Defining a `requirements.txt` file is an optional step, and not required to launch SageMaker Training job. It is, however, supported and can be used to manage dependencies. SageMaker will automatically use specified source directory, containing our `train.py` and possibly a `requirements.txt`. For more information, see the [documentation here](https://sagemaker.readthedocs.io/en/stable/frameworks/sklearn/using_sklearn.html#using-third-party-libraries).

In [4]:
%%writefile src/requirements.txt

# Not necessary for our training but we may define additional libraries here as required
#[optional-additional-libraries]

Overwriting src/requirements.txt


The training script creates a new Random Forest classifier.

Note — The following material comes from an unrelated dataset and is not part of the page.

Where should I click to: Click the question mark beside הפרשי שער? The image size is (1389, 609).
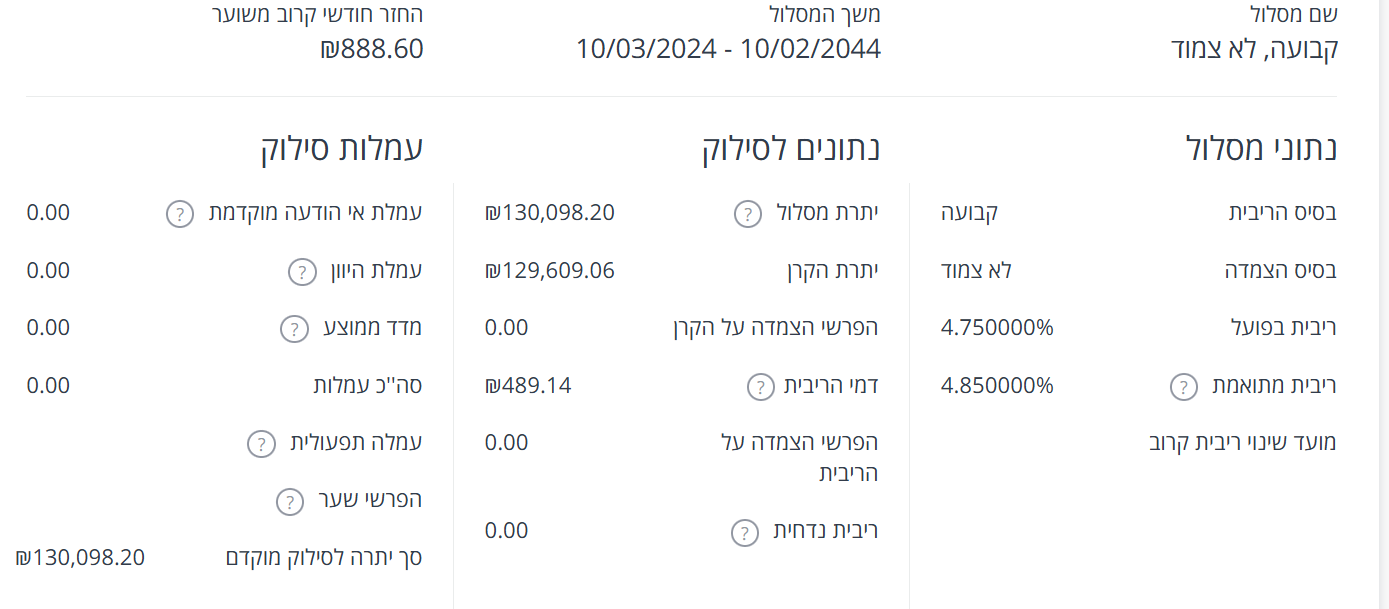[289, 500]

We handle input arguments in a way that does allow to run the script locally as well as in a SageMaker Training container.

In [3]:
%%writefile src/train.py

import argparse
import pandas as pd
import joblib
import os

from pathlib import Path
from sklearn.ensemble import RandomForestClassifier
from sklearn.model_selection import train_test_split
from sklearn.metrics import precision_recall_fscore_support


def fit(train_dir, n_estimators, max_depth):
    digits_df = pd.read_csv(Path(train_dir)/'digits.csv')
    X_train, X_test, y_train, y_test = train_test_split(digits_df.iloc[:, :-1], digits_df.iloc[:, -1], test_size=0.2)

    # Create and train Random Forest model
    model = RandomForestClassifier(n_estimators=n_estimators, max_depth=max_depth)
    model.fit(X_train, y_train)

    # Perform validation
    y_pred = model.predict(X_test)
    pre, rec, f1, _ = precision_recall_fscore_support(y_test, y_pred, pos_label=1, average='weighted')

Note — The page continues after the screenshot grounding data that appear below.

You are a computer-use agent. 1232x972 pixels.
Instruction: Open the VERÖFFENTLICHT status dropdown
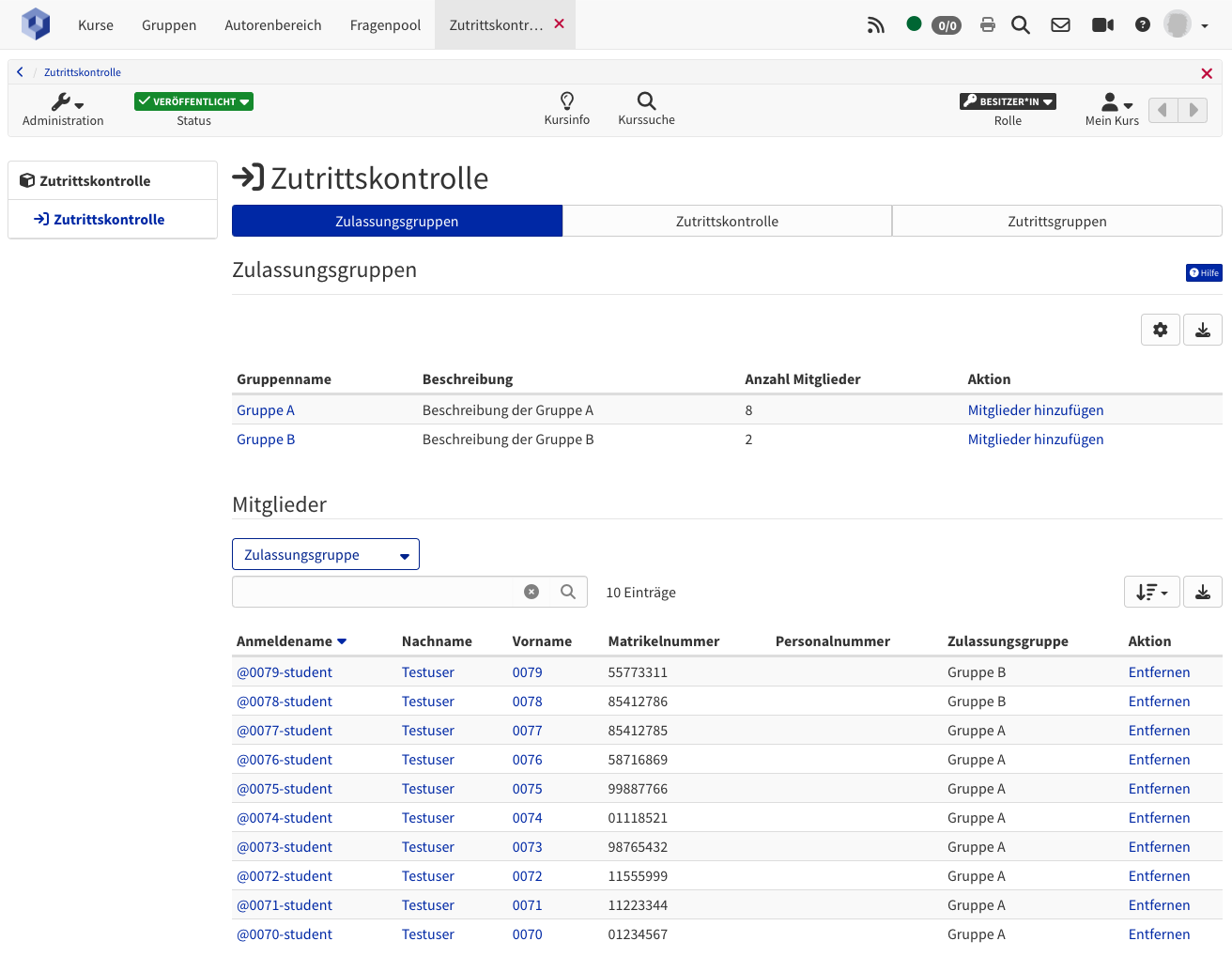pos(193,101)
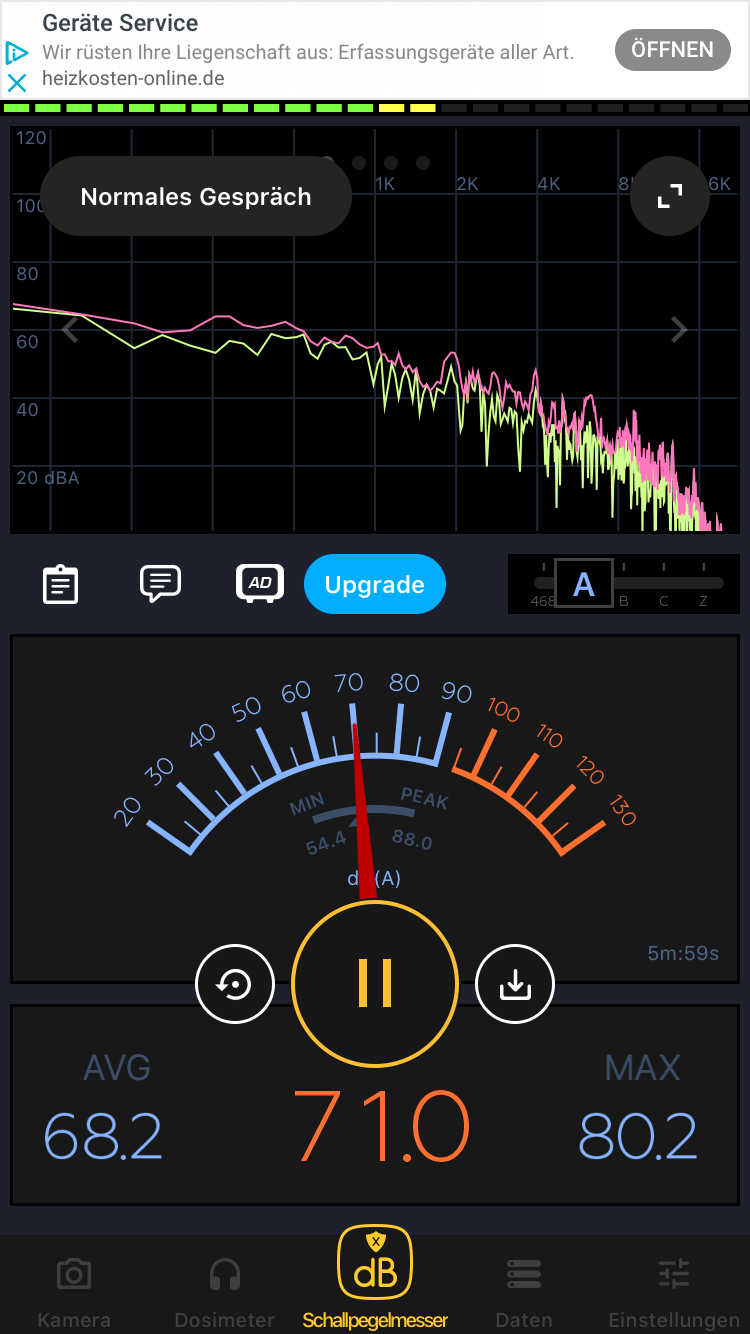Switch weighting to C
The image size is (750, 1334).
pos(663,600)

    print(f'pre: {pre:5.3f} rec: {rec:5.3f} f1: {f1:5.3}')

    return model


if __name__ == '__main__':
    parser = argparse.ArgumentParser()

    parser.add_argument('--train', type=str)
    parser.add_argument('--model-dir', type=str)
    parser.add_argument('--n-estimators', type=int, default=100)
    parser.add_argument('--max-depth', type=int, default=10)

    args, _ = parser.parse_known_args()
    trained_model = fit(train_dir=args.train,
                        n_estimators=args.n_estimators,
                        max_depth=args.max_depth)

    joblib.dump(trained_model, os.path.join(args.model_dir, 'model.joblib'))

Writing src/train.py


## Testing Training Script

Let's test fit function.

In [7]:
from train import fit

fit('data', 100, 10)

FileNotFoundError: [Errno 2] No such file or directory: 'data/digits.csv'